Wake Up Dead Man

 


Le détective Benoit Blanc collabore avec un jeune prêtre pour enquêter sur un crime totalement inexplicable perpétré dans l'église d'une petite ville au sombre passé. 

 


 

 


Pour son nouveau whodunnit, Rian Johnson revient avec un budget pharamineux, un casting de derrière les fagots, et une nouvelle soif de divertir son public en quête de sensations fortes. Que vaut la dernière partie de ce triptyque débuté en 2019 ?


Premier constat : Josh O’Connor crève l’écran ! Il était déjà bluffant dans la peau d’un sportif de haut niveau dans ‘Challengers’ ou encore sous les traits disgracieux du prince Charles dans la série ‘The Crown’, mais là, il semble encore élever son jeu. On le voit d’ailleurs beaucoup plus que Daniel « Bond » Craig qui s’épanouit très clairement dans ce rôle taillé sur mesure. Il y a aussi Mila Kunis en policière chevronnée et Glen Close en assistante dévote.


S'il est bon de retrouver Benoit Blanc et ses maniérismes, l’exposition bien trop lente plombe quelque peu le premier acte. Une fois les couteaux sortis, le film retient par contre toute notre attention.

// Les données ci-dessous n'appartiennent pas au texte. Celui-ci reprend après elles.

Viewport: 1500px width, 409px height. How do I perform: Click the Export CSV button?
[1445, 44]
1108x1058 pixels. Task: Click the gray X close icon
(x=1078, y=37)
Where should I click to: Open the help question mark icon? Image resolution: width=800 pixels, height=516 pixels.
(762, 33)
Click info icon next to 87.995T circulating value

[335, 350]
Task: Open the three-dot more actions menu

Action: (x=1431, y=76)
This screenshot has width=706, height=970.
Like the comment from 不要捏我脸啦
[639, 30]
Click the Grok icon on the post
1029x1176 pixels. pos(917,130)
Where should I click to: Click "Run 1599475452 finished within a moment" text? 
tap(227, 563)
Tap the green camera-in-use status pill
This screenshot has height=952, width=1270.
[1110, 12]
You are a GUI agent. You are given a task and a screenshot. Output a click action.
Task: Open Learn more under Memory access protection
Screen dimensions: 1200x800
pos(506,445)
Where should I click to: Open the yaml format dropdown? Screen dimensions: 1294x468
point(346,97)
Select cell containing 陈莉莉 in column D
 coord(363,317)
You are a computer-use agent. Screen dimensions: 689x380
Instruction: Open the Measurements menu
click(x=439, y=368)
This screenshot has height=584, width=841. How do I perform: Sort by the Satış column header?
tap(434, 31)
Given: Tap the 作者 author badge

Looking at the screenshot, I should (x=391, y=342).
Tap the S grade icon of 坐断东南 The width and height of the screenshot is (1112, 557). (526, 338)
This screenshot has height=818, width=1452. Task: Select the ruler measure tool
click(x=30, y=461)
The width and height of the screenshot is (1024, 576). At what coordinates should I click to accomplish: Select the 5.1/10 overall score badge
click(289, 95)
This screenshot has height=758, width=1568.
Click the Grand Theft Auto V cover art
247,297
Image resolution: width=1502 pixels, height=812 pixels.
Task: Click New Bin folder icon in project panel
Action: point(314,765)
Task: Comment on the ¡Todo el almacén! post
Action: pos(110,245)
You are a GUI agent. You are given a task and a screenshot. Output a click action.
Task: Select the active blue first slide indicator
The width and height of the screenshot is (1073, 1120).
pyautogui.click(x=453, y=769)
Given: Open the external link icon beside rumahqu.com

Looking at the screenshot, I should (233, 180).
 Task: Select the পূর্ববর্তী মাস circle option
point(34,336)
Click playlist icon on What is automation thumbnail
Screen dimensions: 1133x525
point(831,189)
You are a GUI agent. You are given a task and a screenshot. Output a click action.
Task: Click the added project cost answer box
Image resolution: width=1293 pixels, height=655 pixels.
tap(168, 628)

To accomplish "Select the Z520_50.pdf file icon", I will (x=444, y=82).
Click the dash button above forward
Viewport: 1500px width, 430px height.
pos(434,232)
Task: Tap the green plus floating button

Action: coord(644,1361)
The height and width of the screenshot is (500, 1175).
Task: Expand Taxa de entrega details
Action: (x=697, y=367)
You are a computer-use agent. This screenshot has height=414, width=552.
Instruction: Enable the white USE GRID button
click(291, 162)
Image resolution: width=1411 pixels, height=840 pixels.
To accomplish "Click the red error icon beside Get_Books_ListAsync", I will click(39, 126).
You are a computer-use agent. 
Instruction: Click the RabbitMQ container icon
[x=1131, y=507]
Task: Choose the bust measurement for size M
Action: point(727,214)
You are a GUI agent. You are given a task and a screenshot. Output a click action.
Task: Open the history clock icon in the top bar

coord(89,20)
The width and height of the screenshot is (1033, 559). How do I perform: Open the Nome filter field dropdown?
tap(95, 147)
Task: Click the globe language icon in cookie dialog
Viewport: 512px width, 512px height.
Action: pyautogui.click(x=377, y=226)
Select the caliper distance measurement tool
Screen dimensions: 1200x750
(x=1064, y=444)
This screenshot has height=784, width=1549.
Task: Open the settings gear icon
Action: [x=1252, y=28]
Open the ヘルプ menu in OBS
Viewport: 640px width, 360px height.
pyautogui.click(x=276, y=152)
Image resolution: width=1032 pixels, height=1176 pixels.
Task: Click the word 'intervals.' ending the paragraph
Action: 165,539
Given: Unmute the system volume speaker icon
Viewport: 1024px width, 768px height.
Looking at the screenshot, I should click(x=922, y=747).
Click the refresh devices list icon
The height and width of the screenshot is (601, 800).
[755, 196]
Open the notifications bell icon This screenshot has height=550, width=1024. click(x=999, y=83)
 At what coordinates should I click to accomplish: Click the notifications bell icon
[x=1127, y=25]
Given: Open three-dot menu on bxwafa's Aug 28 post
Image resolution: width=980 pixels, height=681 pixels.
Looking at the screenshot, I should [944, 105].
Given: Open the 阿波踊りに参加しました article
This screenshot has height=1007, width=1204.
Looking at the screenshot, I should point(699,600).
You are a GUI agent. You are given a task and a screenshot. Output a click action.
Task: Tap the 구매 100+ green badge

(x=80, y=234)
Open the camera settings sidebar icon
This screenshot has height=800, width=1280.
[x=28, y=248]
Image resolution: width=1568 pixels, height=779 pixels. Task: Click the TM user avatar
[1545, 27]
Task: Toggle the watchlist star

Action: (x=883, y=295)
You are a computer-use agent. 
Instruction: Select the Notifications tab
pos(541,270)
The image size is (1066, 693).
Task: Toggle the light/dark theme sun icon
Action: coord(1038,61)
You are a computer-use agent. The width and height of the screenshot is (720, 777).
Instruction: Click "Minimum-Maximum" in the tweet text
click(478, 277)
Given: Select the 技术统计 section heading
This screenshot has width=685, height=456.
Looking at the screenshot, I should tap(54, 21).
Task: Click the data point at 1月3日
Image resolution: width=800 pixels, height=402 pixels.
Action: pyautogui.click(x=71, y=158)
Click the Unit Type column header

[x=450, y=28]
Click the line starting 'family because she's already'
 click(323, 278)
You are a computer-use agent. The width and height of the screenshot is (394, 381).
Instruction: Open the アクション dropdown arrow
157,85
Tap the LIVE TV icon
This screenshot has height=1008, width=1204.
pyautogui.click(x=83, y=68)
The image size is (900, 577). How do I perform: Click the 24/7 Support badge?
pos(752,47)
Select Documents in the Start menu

On apprécie aussi le scénario farfelu et pertinent puisqu’il dénonce le lien entre la foi et la politique d’extrême-droite (wink wink le mouvement MAGA aux US). Sans trop en dire, le prêtre Jud (O’Connor) voit son violent passé le rattraper quand il est mis à l’épreuve par Josh Brolin, leader spirituel et prêtre charismatique d’une congrégation sur qui il exerce une emprise… toxique.


Plus sombre et violent que les précédents opus de la série ‘Knives Out’, ‘Wake Up Dead Man’ ne parvient toujours pas à nous faire oublier celui par qui tout a commencé. Cela étant, son humour pince-sans-rire, ses répliques inspirées et son scénario à effet boule de neige aident ce long-métrage old school à remplir sa mission de divertissement d’une part et de critique du fanatisme religieux de l’autre.